*Aim of the task:* Please echo the lines of the records, from the line with "Viewport: 625px width, 515px height." through the end of the records, with both ends included. Leave the pictures out of your answer.

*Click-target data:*
====

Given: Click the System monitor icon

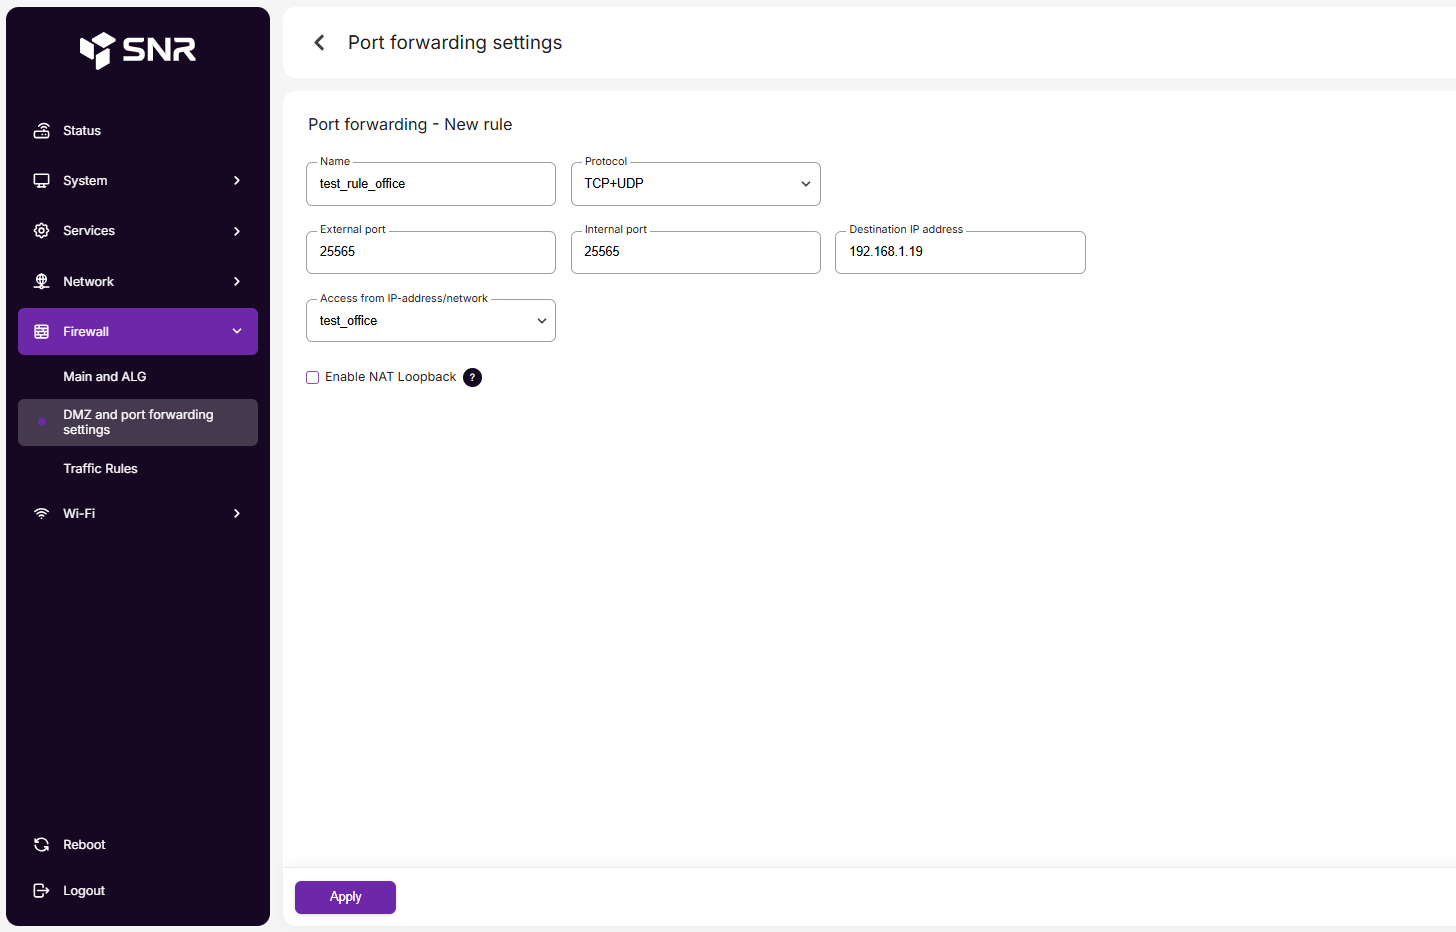Looking at the screenshot, I should (41, 181).
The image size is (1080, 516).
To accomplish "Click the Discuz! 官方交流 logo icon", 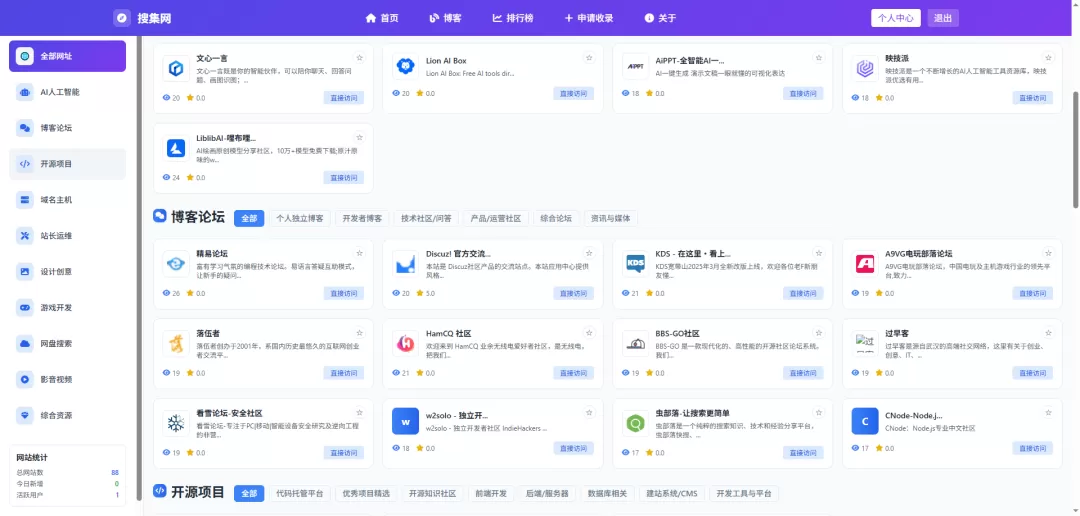I will click(405, 263).
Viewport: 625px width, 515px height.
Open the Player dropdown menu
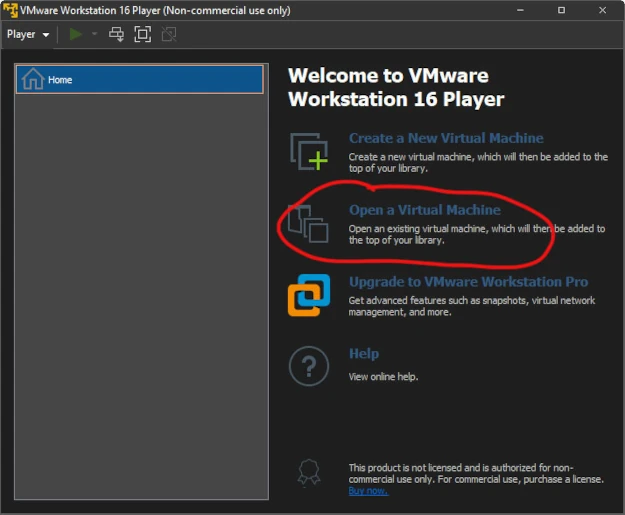pos(28,34)
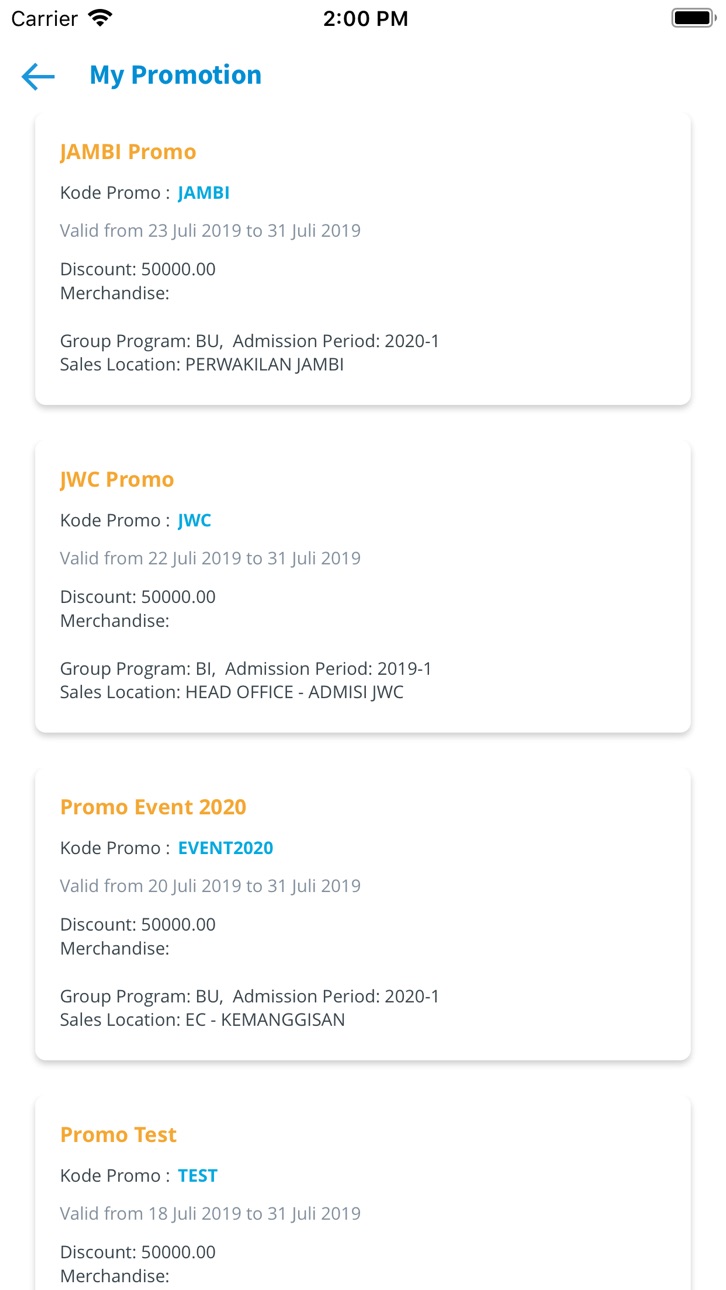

====

*Task result:*
Viewport: 625px width, 515px height.
Open the Player dropdown menu
pos(28,34)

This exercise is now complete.